◆ Task to complete: Looking through the entries, count each line where the string "Delete" occurs, and write only the total.

....

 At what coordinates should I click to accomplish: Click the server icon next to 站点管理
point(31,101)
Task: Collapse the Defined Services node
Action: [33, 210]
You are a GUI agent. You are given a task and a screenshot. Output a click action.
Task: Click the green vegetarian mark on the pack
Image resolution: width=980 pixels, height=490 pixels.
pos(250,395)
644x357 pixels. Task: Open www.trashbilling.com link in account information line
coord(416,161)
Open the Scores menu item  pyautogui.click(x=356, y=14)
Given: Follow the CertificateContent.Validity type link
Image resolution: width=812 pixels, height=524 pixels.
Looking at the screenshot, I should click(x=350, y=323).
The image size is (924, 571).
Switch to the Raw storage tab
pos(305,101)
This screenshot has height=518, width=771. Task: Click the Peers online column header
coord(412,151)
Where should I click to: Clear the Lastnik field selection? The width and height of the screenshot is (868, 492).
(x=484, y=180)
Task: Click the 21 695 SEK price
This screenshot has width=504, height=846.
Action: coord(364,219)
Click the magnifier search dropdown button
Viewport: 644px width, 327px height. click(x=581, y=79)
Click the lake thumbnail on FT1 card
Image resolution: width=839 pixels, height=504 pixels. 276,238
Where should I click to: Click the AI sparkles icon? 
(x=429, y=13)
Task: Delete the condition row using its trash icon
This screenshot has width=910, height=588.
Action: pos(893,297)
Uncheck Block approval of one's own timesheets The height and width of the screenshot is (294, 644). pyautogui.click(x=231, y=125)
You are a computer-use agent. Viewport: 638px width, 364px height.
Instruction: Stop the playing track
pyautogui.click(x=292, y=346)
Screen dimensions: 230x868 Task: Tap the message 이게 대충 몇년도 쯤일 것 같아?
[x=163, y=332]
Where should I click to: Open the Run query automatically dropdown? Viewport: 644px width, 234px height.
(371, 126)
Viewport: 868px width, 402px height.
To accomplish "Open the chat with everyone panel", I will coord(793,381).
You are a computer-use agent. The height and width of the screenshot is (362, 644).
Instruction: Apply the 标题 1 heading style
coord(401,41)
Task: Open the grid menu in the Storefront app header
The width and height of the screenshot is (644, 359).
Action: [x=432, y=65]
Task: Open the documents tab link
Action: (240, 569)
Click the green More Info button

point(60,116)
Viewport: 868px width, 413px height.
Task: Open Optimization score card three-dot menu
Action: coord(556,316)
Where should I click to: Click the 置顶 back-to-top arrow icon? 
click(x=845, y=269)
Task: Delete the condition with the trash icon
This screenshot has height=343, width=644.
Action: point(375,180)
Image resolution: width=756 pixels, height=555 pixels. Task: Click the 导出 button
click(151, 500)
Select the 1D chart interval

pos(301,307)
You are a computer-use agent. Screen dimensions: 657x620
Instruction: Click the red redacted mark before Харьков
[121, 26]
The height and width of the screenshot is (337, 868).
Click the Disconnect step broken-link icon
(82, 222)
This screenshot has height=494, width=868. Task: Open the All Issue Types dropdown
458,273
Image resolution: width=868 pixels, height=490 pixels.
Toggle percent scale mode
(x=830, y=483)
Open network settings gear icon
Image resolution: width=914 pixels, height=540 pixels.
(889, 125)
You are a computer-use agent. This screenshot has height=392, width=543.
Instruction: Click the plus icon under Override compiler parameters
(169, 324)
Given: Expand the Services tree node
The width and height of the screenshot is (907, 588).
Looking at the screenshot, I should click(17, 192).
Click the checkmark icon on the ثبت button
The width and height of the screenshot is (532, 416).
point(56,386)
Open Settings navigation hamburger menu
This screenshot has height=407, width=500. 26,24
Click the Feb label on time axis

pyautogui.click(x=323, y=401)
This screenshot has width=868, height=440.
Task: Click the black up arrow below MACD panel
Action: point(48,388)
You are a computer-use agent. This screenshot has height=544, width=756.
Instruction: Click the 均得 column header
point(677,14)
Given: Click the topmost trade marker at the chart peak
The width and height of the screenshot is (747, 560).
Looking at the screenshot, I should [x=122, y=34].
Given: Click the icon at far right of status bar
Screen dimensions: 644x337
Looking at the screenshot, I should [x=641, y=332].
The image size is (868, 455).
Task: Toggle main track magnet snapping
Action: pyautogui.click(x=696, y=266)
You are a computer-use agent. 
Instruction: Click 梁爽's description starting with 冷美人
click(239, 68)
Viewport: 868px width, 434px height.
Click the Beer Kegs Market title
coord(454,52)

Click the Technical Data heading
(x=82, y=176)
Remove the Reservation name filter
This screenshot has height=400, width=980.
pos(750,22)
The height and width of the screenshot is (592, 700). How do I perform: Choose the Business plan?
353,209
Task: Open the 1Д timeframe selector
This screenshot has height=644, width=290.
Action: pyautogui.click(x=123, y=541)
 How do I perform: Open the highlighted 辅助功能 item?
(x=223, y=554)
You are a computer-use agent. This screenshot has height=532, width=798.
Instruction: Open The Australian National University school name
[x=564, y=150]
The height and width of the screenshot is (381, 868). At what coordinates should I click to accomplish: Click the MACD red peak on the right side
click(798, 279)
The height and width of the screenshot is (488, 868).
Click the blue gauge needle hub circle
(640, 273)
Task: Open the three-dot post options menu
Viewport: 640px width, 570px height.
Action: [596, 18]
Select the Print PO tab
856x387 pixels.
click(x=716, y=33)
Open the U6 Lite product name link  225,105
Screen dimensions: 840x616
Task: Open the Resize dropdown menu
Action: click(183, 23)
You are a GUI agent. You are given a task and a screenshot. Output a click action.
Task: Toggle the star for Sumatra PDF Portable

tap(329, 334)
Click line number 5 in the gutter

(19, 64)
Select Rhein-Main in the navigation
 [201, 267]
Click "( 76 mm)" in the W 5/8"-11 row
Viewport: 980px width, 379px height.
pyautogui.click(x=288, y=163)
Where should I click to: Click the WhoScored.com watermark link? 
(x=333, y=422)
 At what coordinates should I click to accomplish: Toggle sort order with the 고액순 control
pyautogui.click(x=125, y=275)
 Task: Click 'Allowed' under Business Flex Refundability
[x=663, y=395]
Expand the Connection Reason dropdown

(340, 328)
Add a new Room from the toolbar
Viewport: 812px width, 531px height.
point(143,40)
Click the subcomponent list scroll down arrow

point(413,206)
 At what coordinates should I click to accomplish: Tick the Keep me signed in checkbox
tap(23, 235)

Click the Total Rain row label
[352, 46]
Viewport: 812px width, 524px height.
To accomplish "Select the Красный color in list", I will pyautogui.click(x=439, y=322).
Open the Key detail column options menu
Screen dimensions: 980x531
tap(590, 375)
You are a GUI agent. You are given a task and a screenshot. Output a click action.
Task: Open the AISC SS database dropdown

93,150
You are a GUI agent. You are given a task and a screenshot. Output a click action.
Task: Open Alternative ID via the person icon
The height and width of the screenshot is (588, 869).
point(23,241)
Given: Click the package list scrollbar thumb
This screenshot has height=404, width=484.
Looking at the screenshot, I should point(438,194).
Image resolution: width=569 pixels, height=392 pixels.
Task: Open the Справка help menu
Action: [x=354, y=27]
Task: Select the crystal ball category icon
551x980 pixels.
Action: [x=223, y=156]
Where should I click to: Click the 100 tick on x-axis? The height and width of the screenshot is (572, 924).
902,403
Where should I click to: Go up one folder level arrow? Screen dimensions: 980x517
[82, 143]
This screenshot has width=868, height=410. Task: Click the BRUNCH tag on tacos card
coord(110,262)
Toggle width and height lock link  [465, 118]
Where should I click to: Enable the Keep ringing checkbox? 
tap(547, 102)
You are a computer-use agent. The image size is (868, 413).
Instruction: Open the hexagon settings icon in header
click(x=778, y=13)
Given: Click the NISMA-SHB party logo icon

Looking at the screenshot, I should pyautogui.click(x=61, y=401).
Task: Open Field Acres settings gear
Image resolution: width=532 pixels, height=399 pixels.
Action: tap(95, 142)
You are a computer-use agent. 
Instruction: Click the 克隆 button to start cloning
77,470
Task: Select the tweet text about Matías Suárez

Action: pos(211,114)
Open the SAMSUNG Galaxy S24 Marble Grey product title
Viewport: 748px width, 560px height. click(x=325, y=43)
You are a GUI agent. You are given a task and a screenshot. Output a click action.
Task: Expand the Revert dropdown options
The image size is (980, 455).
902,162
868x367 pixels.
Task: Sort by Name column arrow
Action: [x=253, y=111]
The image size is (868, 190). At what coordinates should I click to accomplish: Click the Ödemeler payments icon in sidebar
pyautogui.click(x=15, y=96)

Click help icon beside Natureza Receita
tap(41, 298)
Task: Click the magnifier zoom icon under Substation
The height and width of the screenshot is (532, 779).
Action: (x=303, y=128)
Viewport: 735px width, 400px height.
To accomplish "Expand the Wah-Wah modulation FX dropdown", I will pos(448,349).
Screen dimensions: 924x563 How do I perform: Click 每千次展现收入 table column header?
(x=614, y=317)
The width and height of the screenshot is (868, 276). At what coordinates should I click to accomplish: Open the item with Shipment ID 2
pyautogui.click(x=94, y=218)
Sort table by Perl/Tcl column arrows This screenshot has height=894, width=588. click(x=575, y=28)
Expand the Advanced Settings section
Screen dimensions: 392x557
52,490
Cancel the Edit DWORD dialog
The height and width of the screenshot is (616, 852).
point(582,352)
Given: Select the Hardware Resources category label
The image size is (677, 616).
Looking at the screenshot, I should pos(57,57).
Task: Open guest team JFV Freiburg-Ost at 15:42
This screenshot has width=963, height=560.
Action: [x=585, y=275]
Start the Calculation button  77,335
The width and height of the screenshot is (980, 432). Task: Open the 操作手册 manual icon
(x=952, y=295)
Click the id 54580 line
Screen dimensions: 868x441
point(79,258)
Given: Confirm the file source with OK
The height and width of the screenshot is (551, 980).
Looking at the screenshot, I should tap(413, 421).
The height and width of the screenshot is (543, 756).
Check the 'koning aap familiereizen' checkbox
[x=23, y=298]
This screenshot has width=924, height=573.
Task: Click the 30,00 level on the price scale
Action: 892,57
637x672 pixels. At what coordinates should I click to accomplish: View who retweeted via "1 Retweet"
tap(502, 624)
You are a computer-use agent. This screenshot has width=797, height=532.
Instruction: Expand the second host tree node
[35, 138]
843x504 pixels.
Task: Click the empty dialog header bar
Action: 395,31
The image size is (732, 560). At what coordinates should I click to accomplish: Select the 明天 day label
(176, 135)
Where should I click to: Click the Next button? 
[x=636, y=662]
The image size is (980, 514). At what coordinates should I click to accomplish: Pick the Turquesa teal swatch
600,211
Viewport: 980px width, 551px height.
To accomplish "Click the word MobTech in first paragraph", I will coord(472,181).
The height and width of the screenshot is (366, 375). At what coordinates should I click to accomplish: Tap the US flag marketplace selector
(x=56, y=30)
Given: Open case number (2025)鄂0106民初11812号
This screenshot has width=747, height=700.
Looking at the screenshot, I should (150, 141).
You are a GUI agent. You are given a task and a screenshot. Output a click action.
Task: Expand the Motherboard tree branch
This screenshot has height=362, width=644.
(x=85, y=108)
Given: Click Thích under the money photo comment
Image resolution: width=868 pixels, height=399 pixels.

....

◆ Reply to the exercise: 2